[Records from a pointing dataset]
=======

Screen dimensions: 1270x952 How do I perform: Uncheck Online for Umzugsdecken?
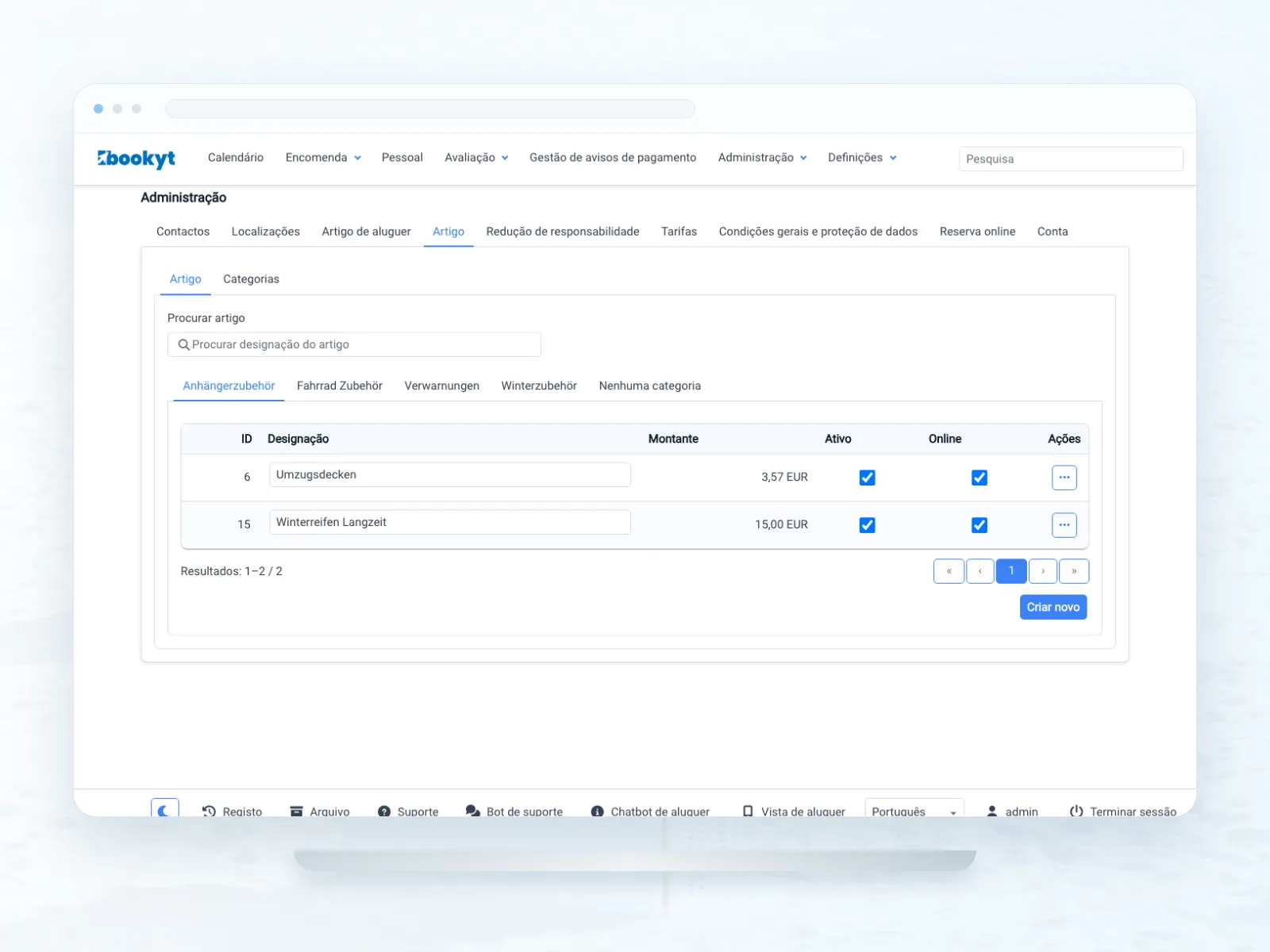pyautogui.click(x=979, y=478)
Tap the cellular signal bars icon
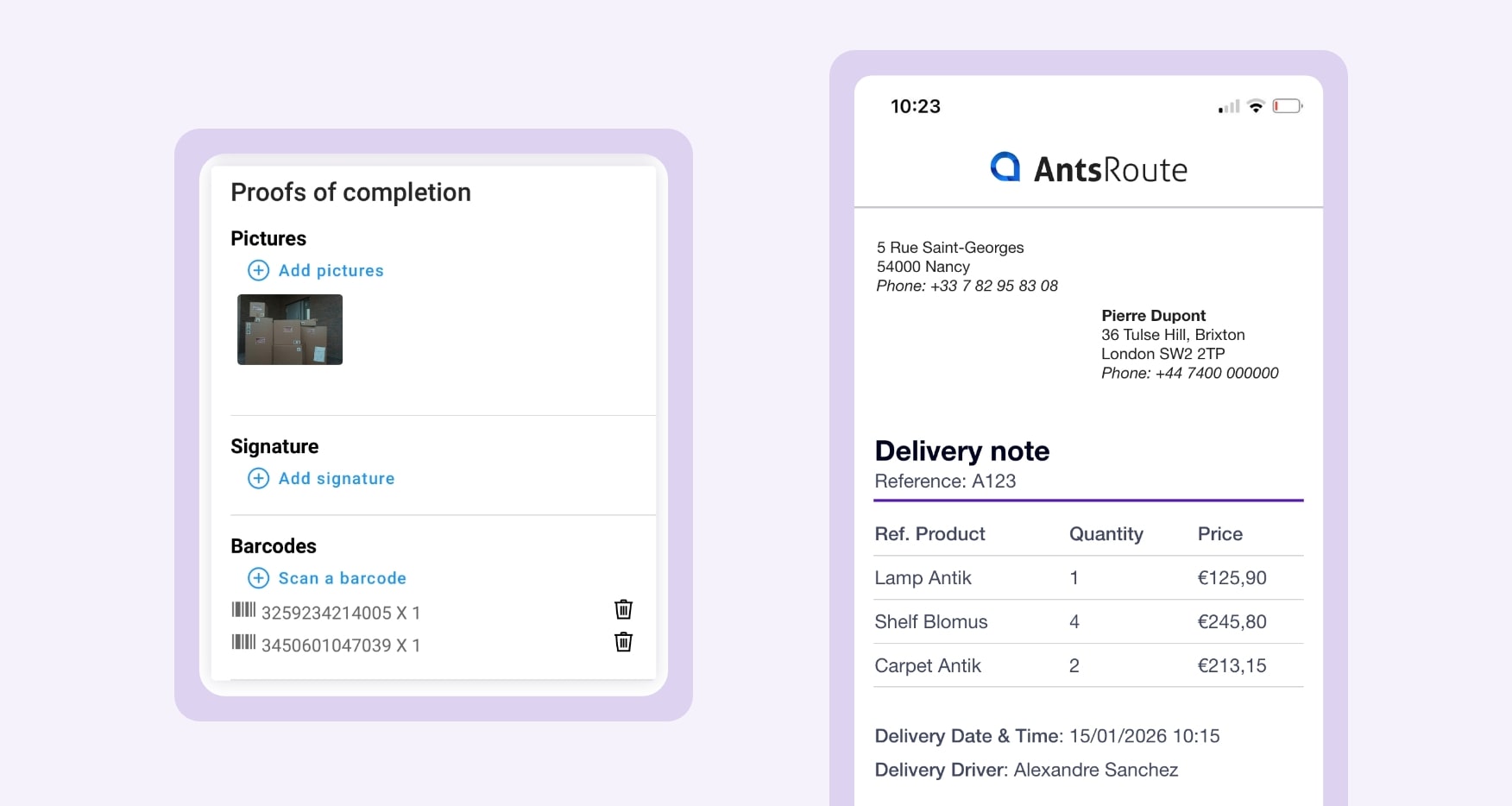The image size is (1512, 806). tap(1228, 107)
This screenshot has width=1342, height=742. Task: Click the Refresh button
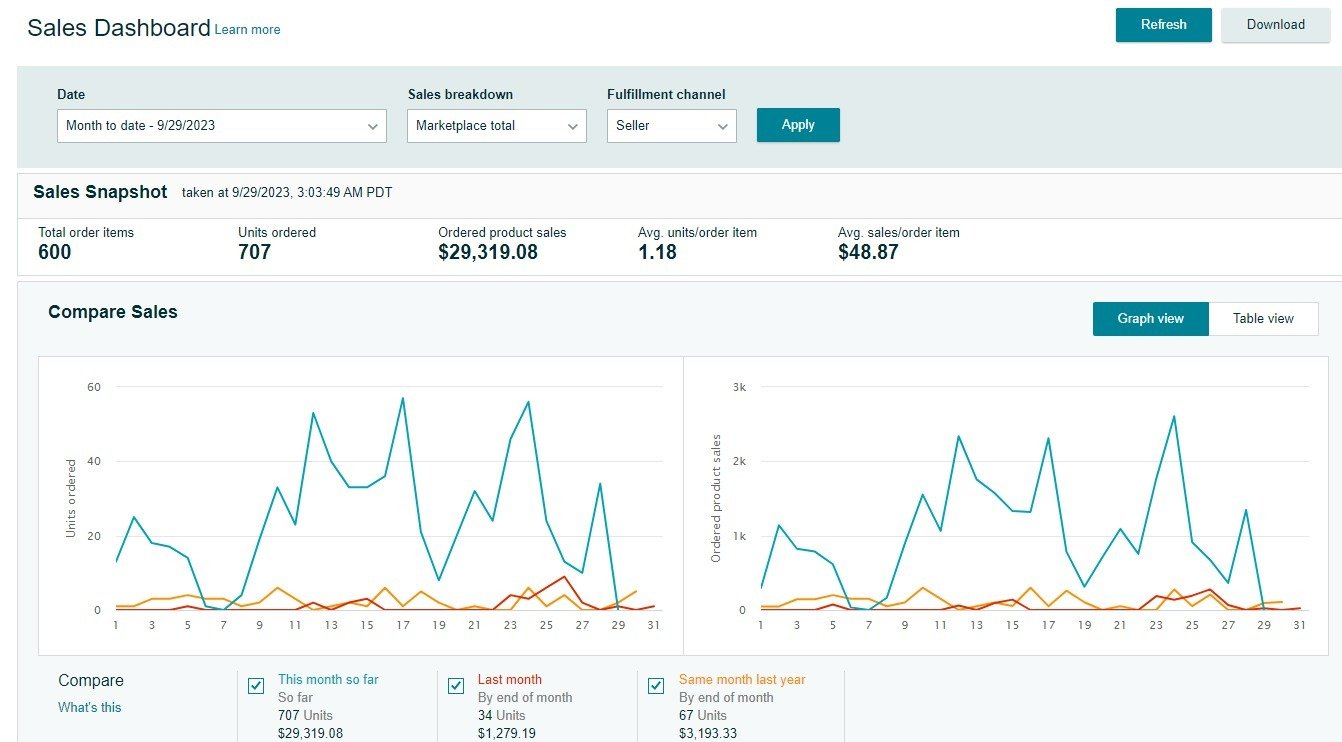click(x=1163, y=25)
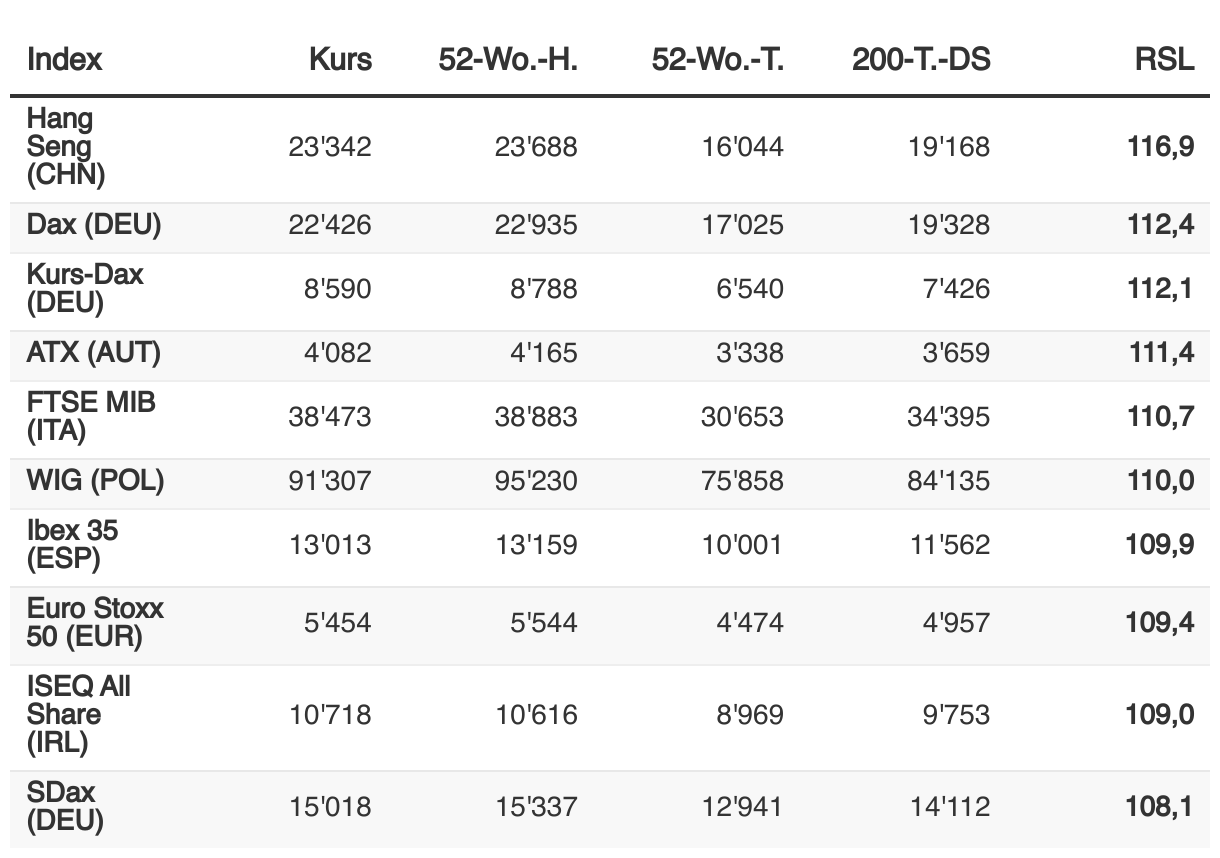Select the Ibex 35 (ESP) entry

click(72, 544)
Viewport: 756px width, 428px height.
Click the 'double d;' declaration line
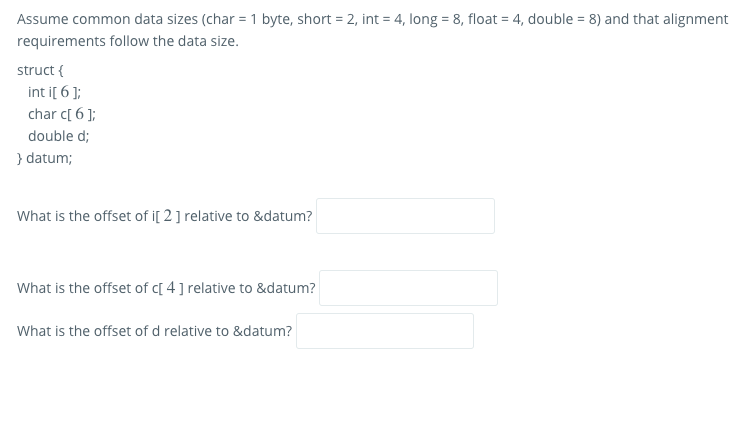click(x=58, y=136)
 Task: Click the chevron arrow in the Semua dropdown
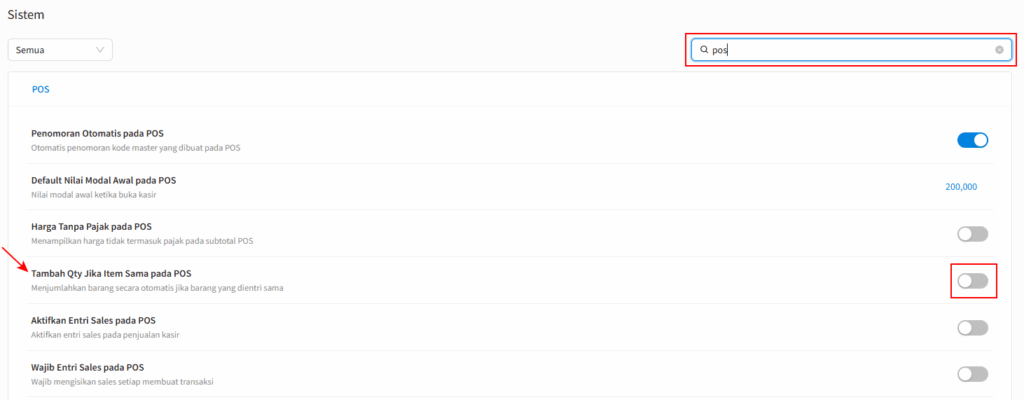(x=101, y=50)
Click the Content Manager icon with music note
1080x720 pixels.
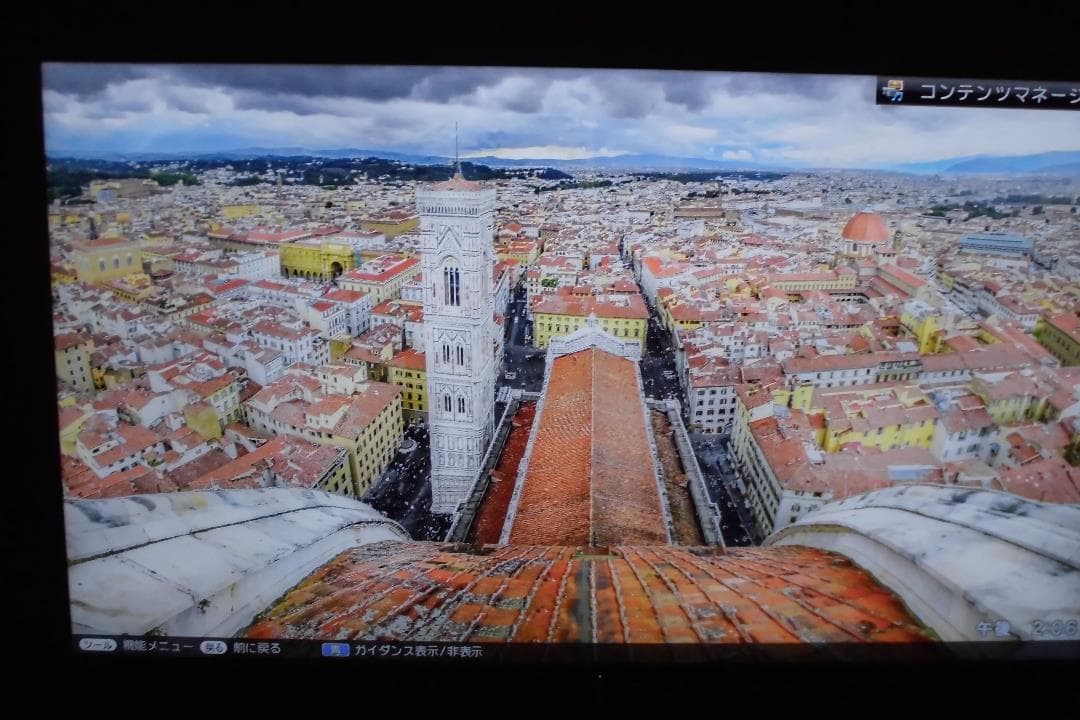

=======

Repeat the lines from the line with "This screenshot has" up to and including the line with "(x=101, y=50)", leaving out the pictures.

This screenshot has width=1342, height=742. Task: Click the Refresh button
click(x=1163, y=25)
Select the Ibex 35 (ESP) entry

click(72, 544)
Viewport: 756px width, 428px height.
Click the 'double d;' declaration line
click(x=58, y=136)
 Task: Click the chevron arrow in the Semua dropdown
(x=101, y=50)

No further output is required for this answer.